## Written exercise 1
Can you rewrite the stretch of rows from the first row through the line that contains "(x=43, y=90)", requests included, raising every coordinate in the answers by 17 and leaving the pictures out?

## Quoted passage
================

Introduction
These five excerpts come from two letter books that belonged to Joseph Franchetti (ca. 1720-ca. 1794), a successful Jewish merchant of Mantuan origins based in Tunis. At the time of the correspondence (1776-1790), Franchetti was a chief partner in the Salomone Enriches & Joseph Franchetti Company, a family-based trading firm with interests in Tunis, Livorno, and Smyrna. In the 1770s and 1780s, the core of Franchetti’s business was the sale of Tunisian chechias. These hats, made in Tunis with European wool acquired from Livorno, were highly sought after in the Ottoman Empire, with Smyrna serving as key distribution center. The strategic arrangement of the Enriches and Franchetti Company, with its presence on three Mediterranean coasts, placed these entrepreneurs at the forefront of the chechia trade in the last quarter of the eighteenth century.
The letter books do not preserve the official correspondence of the Salomone Enriches & Joseph Franchetti Company, which to the best of my knowledge has not survived and which would have dealt almost exclusively with commercial issues, but rather the private, unofficial exchanges between Franchetti and a number of partners and associates, among whom were his young sons and brother- in-law. While most extant business letters, as Francesca Trivellato has noticed, seldom “give us clues about the emotional lives of their authors and recipients” (at least when it comes to the Jewish, Mediterranean sphere), Franchetti’s correspondence constitutes an exception. These letters offer a glimpse into personal, often fraught exchanges between relatives who knew each other well and did business together, thus shedding light on a little studied, but common aspect of eighteenth-century Jewish life: the emotional relations and tensions between close relatives in transnational merchant families divided by great geographical distance.

================

## Written exercise 2
In the introduction, can you condense the paragraph beginning "These five excerpts come from two letter books" into a short list that keeps its main facts?

## Data to use
================

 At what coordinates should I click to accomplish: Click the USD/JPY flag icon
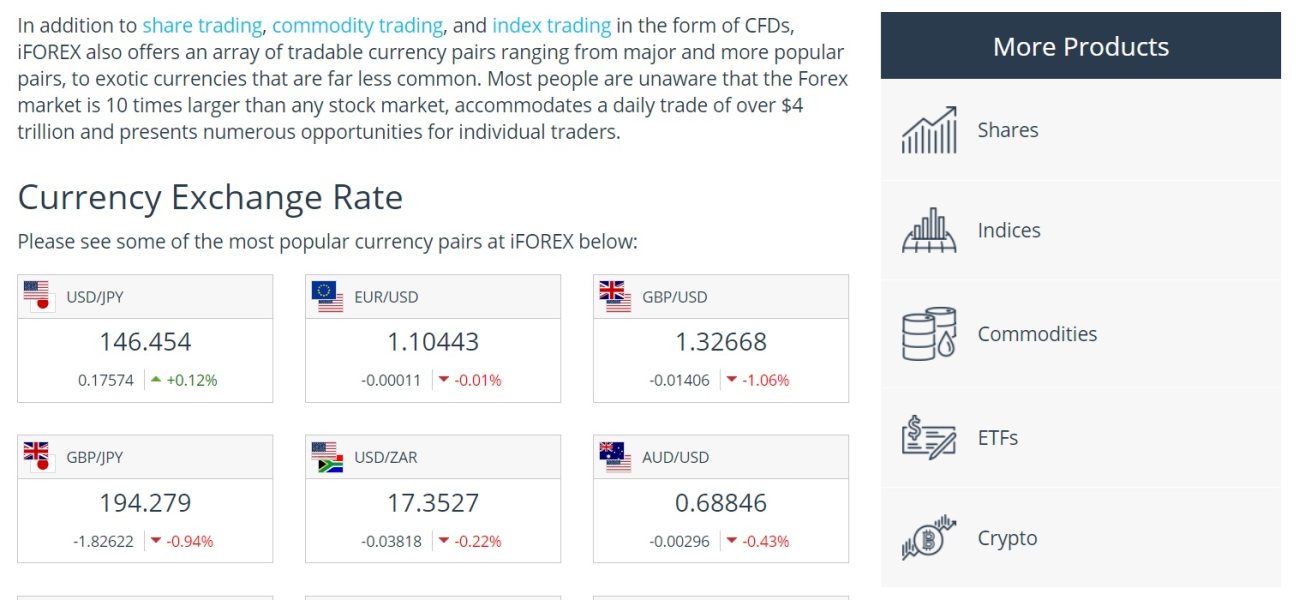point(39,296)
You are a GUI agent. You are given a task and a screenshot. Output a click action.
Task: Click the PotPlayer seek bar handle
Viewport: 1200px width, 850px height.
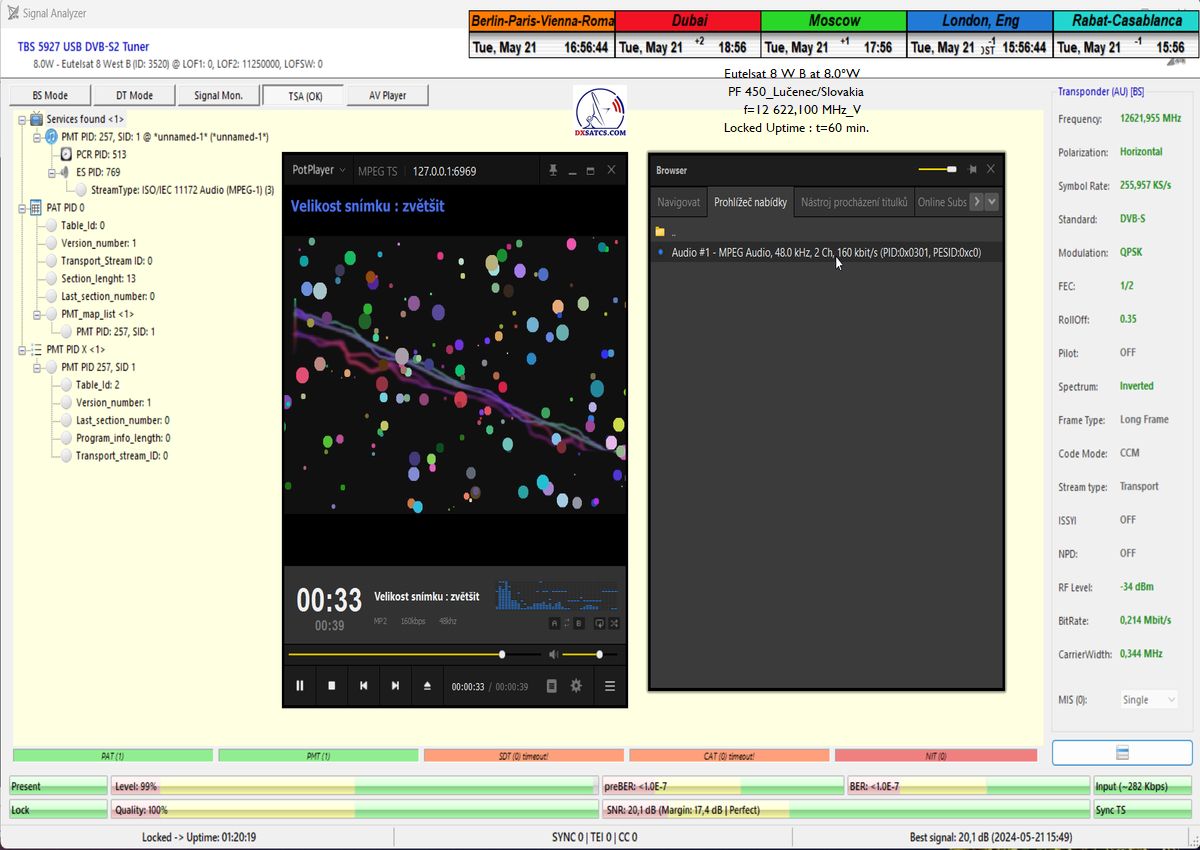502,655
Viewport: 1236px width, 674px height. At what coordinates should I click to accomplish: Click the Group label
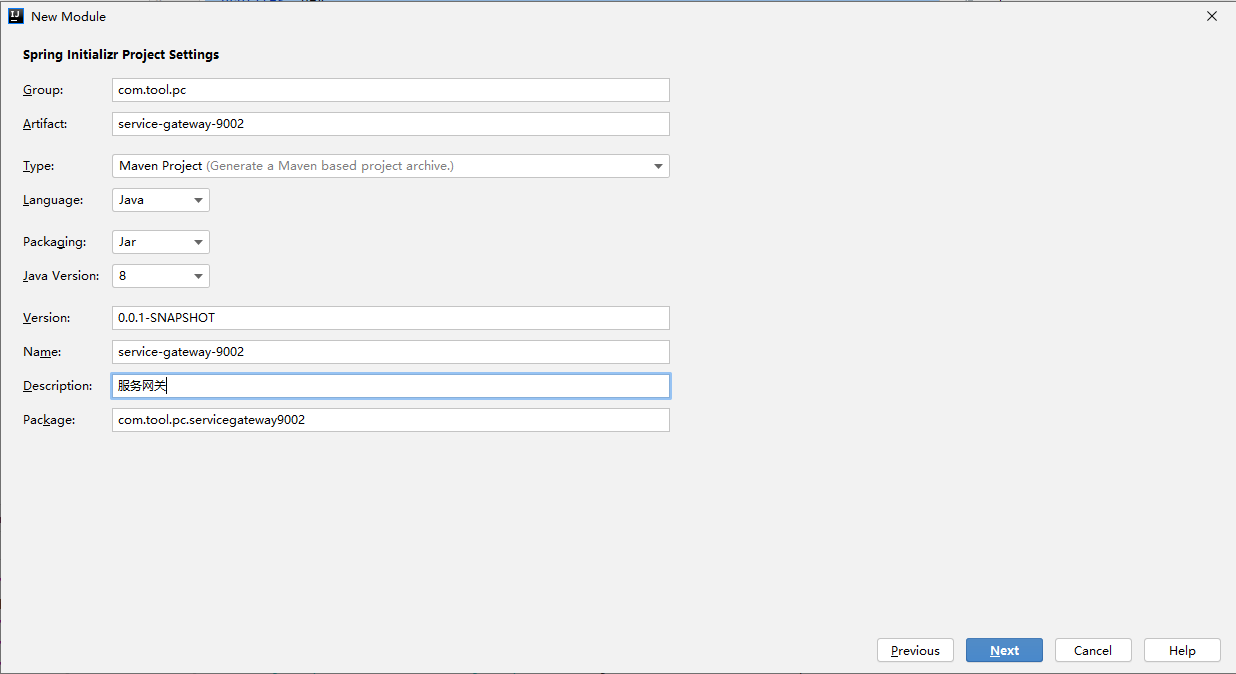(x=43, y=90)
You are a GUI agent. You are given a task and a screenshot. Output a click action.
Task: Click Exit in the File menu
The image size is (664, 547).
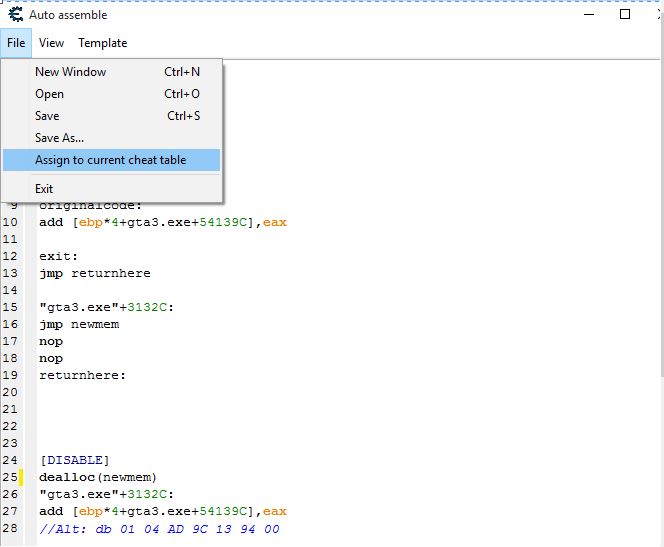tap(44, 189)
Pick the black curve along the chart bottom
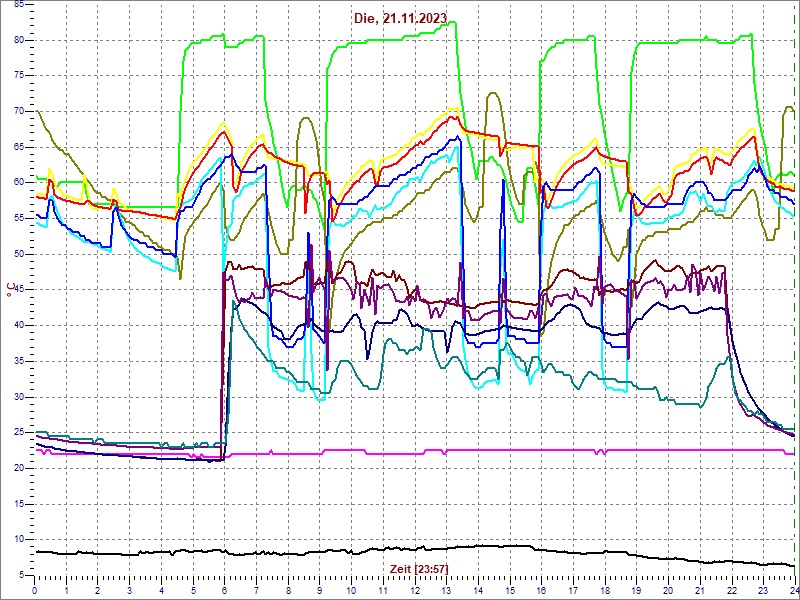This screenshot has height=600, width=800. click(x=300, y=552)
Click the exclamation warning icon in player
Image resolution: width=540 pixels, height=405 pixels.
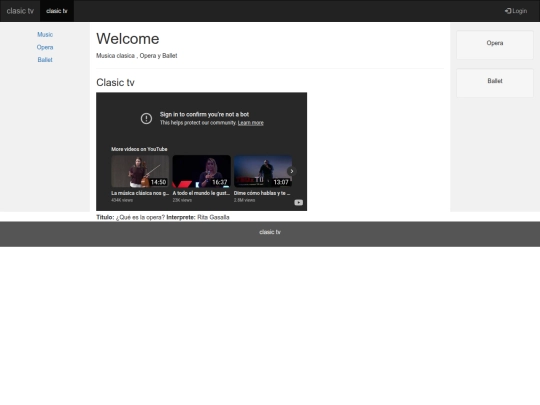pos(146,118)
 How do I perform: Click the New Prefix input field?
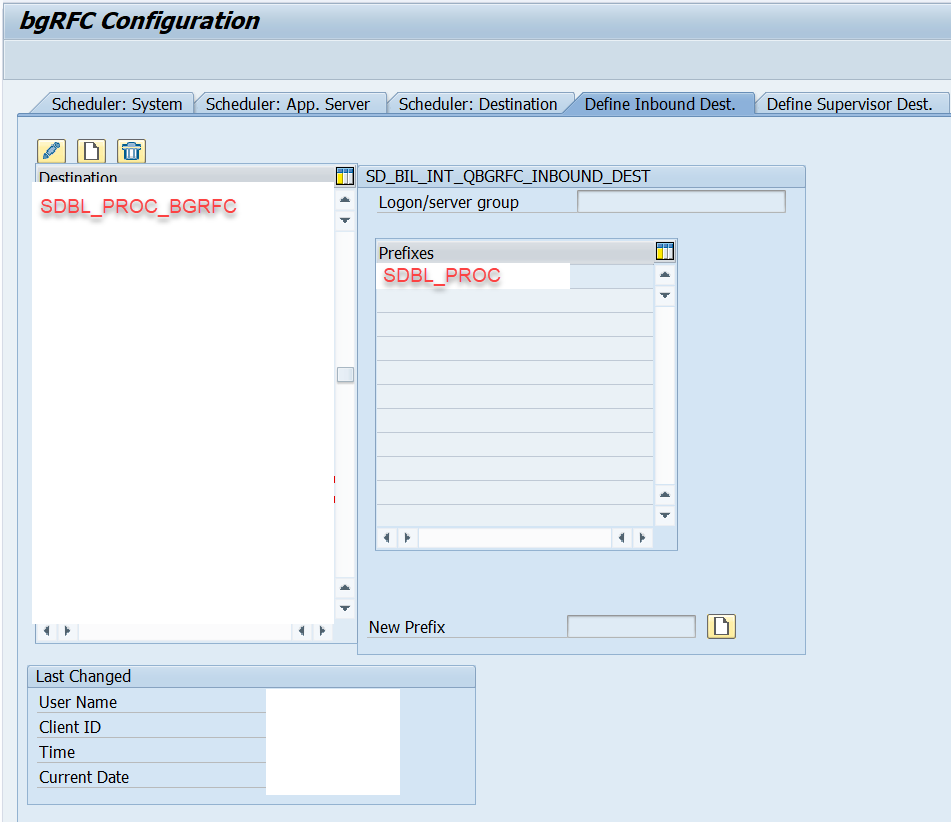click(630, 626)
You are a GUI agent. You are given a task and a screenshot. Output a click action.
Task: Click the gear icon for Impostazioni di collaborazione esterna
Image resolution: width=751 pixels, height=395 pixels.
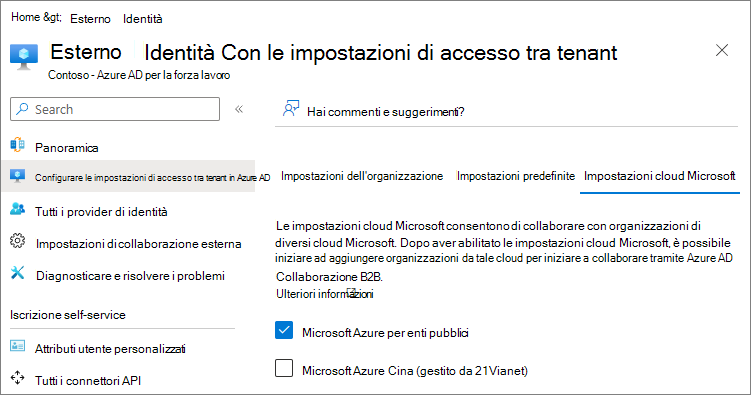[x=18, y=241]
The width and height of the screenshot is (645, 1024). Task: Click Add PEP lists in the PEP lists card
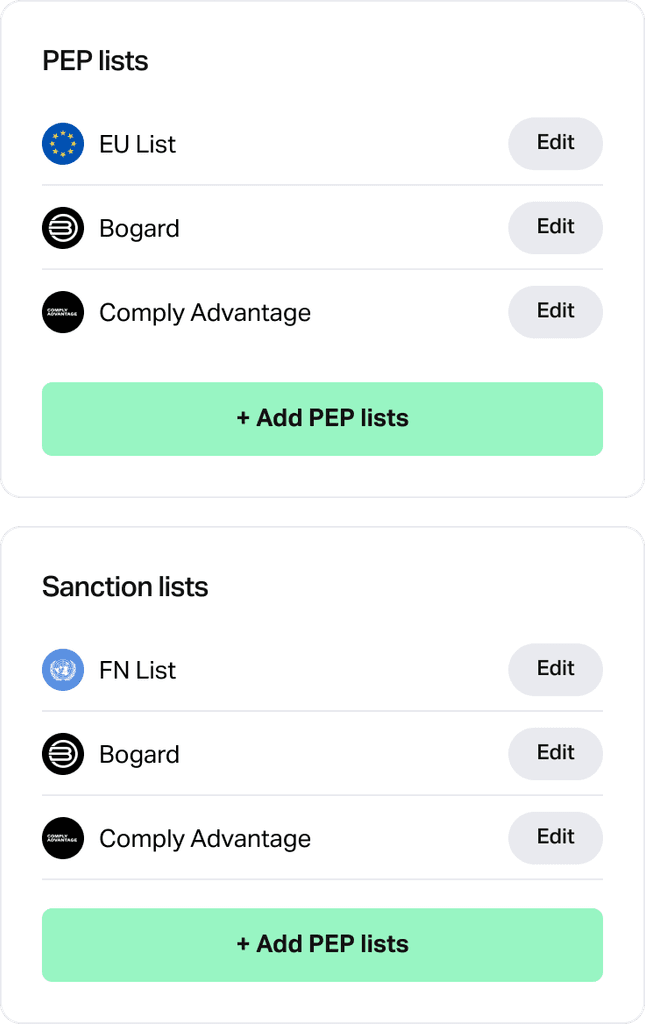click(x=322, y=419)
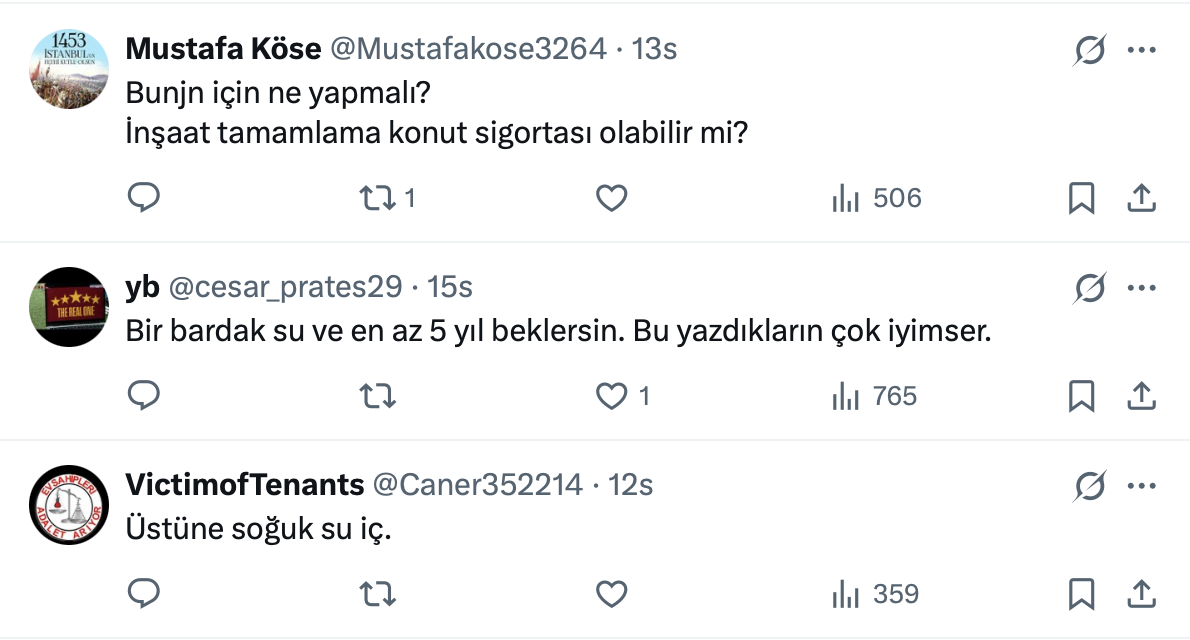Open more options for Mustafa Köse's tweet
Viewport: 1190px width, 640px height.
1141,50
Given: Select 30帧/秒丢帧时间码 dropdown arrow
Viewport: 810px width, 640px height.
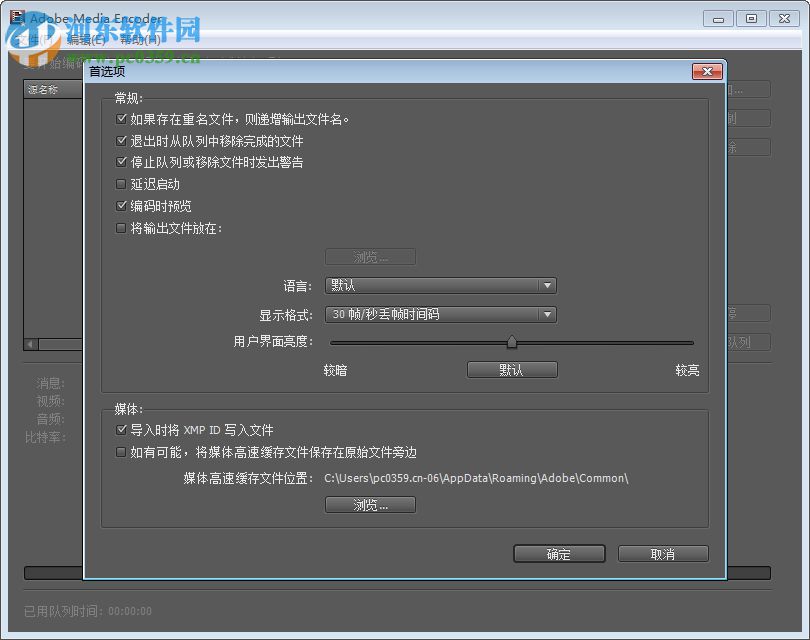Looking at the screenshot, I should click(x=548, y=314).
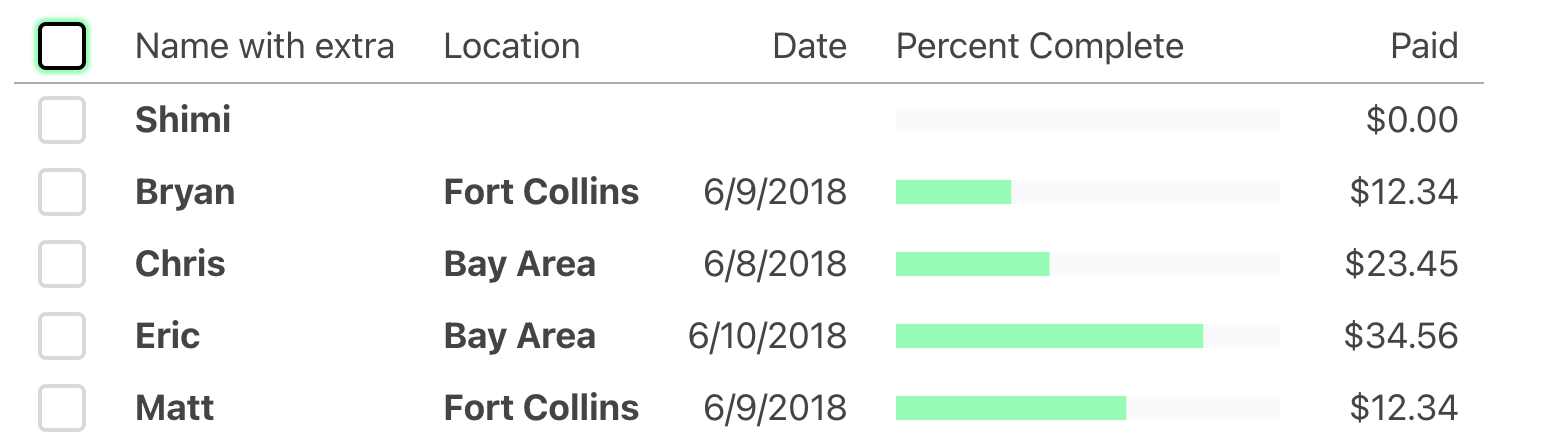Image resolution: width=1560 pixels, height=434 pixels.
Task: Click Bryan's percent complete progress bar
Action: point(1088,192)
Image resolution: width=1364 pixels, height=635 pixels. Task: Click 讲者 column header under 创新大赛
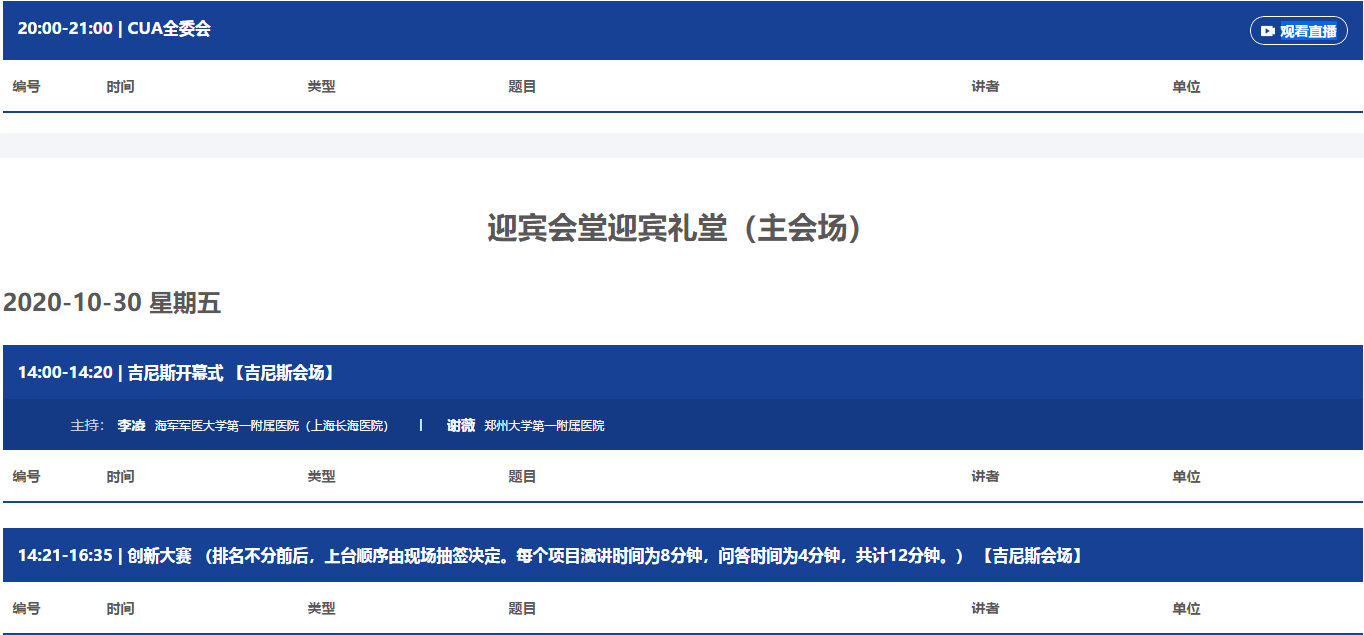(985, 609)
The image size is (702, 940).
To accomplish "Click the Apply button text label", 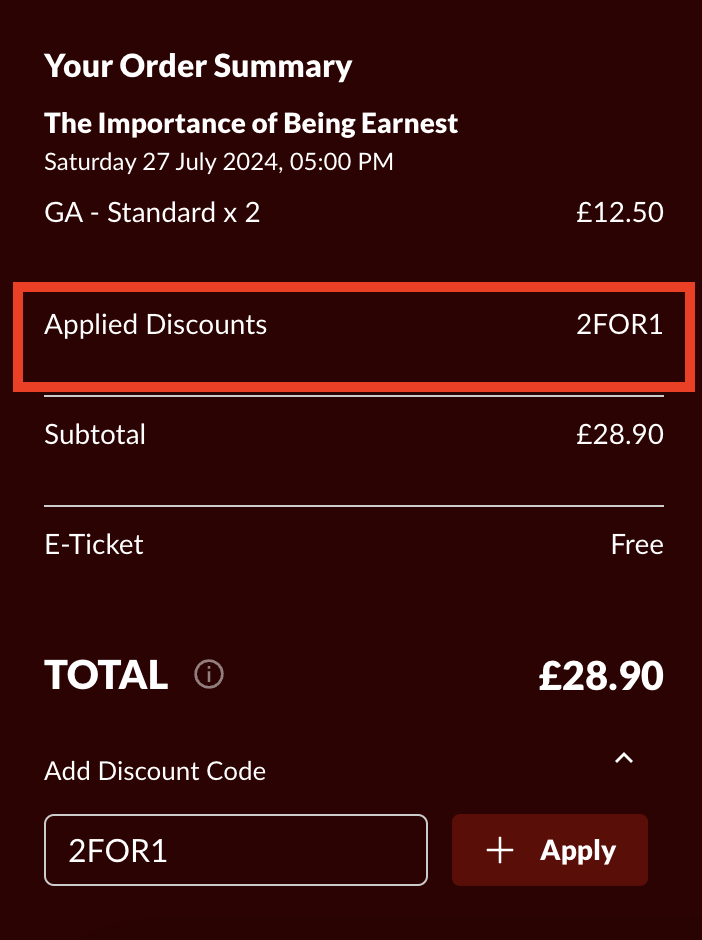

================

## Full output 1
 At what coordinates should I click to accomplish: Click the USD/JPY flag icon
point(56,313)
You are a GUI agent. You are given a task and a screenshot. Output a click action.
Task: Click the PotPlayer seek bar handle
Viewport: 1200px width, 850px height.
519,672
Viewport: 1236px width, 674px height. At what coordinates should I click to accomplish: Click the Group label
(x=60, y=107)

## Full output 2
- The excerpts come from two letter books of Joseph Franchetti (ca. 1720-ca. 1794), a successful Jewish merchant of Mantuan origins based in Tunis.
- During the correspondence (1776-1790), he was a chief partner in the Salomone Enriches & Joseph Franchetti Company, a family-based firm with interests in Tunis, Livorno, and Smyrna.
- In the 1770s and 1780s, his business centered on selling Tunisian chechias. These hats were made in Tunis from European wool acquired from Livorno and were highly sought after in the Ottoman Empire, with Smyrna as a key distribution center.
- The firm's presence on three Mediterranean coasts put it at the forefront of the chechia trade in the last quarter of the eighteenth century.